Crunching costs, sorting signals, rendering insights.
Student life means every dollar counts. That's about what we'd expect given the state context. We scored 1 cities across Hawaii for rent, food, and cost of living. Honolulu (rent $2,548/mo, cost index 149) ranks #1 for 2026.
#1 Ranked: Honolulu — cost index 149, rent $2,548/mo, income $85,428
Student-budget scoring: rent $2,548/mo, food index 117, cost index 149 — survival-level affordability
Data sourced from Census Bureau, Zillow, BLS, and Tax Foundation — current as of 2026
Student life means every dollar counts. That's about what we'd expect given the state context. We scored 1 cities across Hawaii for rent, food, and cost of living. Honolulu (rent $2,548/mo, cost index 149) ranks #1 for 2026.
At $2,548/month for rent and a cost index of 149, Honolulu is pretty much what you'd expect from a mid-size city in this part of the country. Income is $85,428. That's about what we'd expect given the state context.
Student affordability boils down to three survival metrics: rent under $1,200/month (25pts), overall cost index (20pts), and food costs (10pts). Honolulu leads at $2,548/month rent with a food index of 117 — right around the national average.
Now zoom in on the cost categories. State context matters: Hawaii's 1 cities average a 149 cost index with $2,548/month median rent and $85,428 household income. The most isolated and expensive housing market in the US. Look at what happens when you add healthcare costs.
Bottom line: Honolulu leads this ranking for clear, data-backed reasons — but the "best" city depends on your priorities. Click into any city below to see the full detail page with 12-month trend charts, profession-specific salary data, and a breakdown of all five cost categories. If you're seriously considering a move, use our salary calculator to model your specific income against these numbers.

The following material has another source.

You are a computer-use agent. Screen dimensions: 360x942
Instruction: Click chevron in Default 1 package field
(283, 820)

341,778 residents · Hawaii
What does daily life actually cost in Honolulu? Start with the 36% rent-to-income ratio — stretched, especially for single earners. On the category level, Healthcare (index 110) is where the real savings show up, while Housing (index 149) is the line item most likely to surprise newcomers. Income at $85,428 and homes at $758,507 round out a profile that ranks #1 for clear reasons (not adjusted for inflation, but still telling).
Honolulu ranks #1 in Hawaii for this analysis with a cost index of 149 and median income of $85,428.

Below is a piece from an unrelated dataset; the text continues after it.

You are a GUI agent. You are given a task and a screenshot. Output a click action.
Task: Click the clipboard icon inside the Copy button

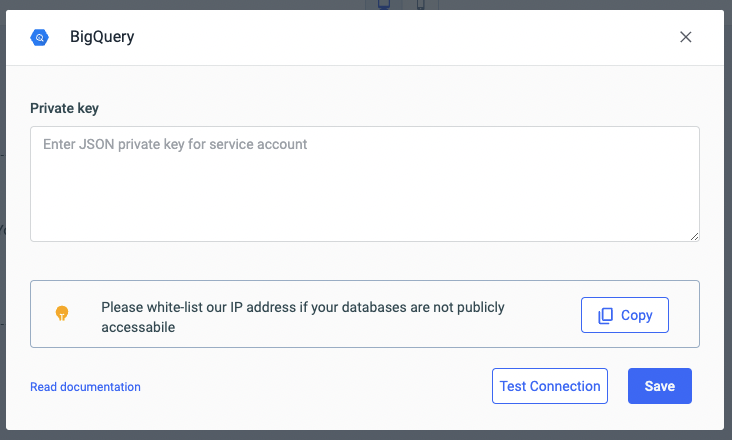(606, 315)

Honolulu scores highest for students due to its strong income potential, median rent of $2,548/mo, and above-average median income of $85,428.
Our cost of living index uses real Zillow rent data as the foundation, indexed to 100 (national median). Sub-categories (housing, food, transport, utilities, healthcare) are derived from the overall index with regional adjustments. Data is updated monthly.

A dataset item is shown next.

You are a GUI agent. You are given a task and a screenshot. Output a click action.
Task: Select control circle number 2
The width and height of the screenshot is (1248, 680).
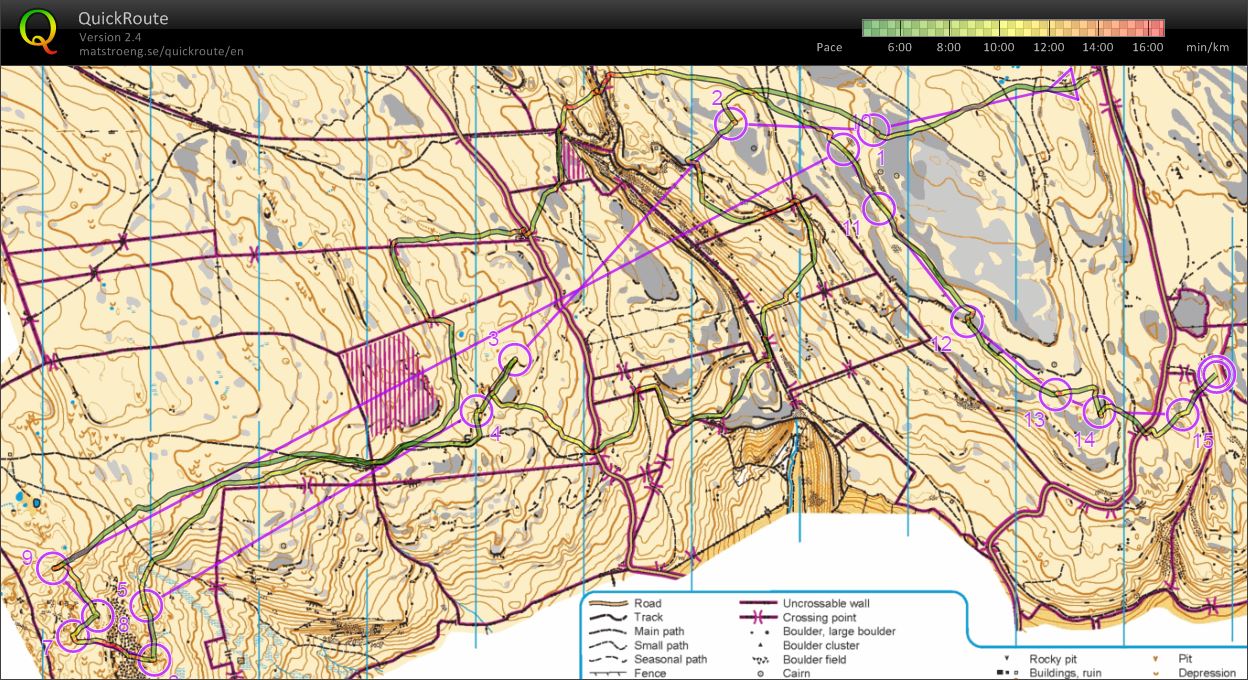click(x=732, y=122)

City data is refreshed monthly from Census Bureau population estimates, Zillow rent and home price indices, BLS salary data, and Tax Foundation tax rates. Last updated: 2026.
The median 1-bedroom rent in Honolulu is $2,548/month as of 2026, based on Zillow's Observed Rent Index. This is $653 above the national median of $1,895/month.
The median home price in Honolulu is $758,507, which is 8.9× the local median income. Most median-income households would stretch to buy at this ratio. The national median home price is $467,370.
Hawaii has a 11% state income tax rate. Combined state and local sales tax averages 4.44%, and the effective property tax rate is 0.27%.
This ranking was generated using data current as of early 2026. Population and income data comes from the Census Bureau's American Community Survey (5-year estimates). Rent and home price data is from Zillow's monthly releases. Tax rates are from the Tax Foundation's 2025 edition. Rankings are refreshed monthly.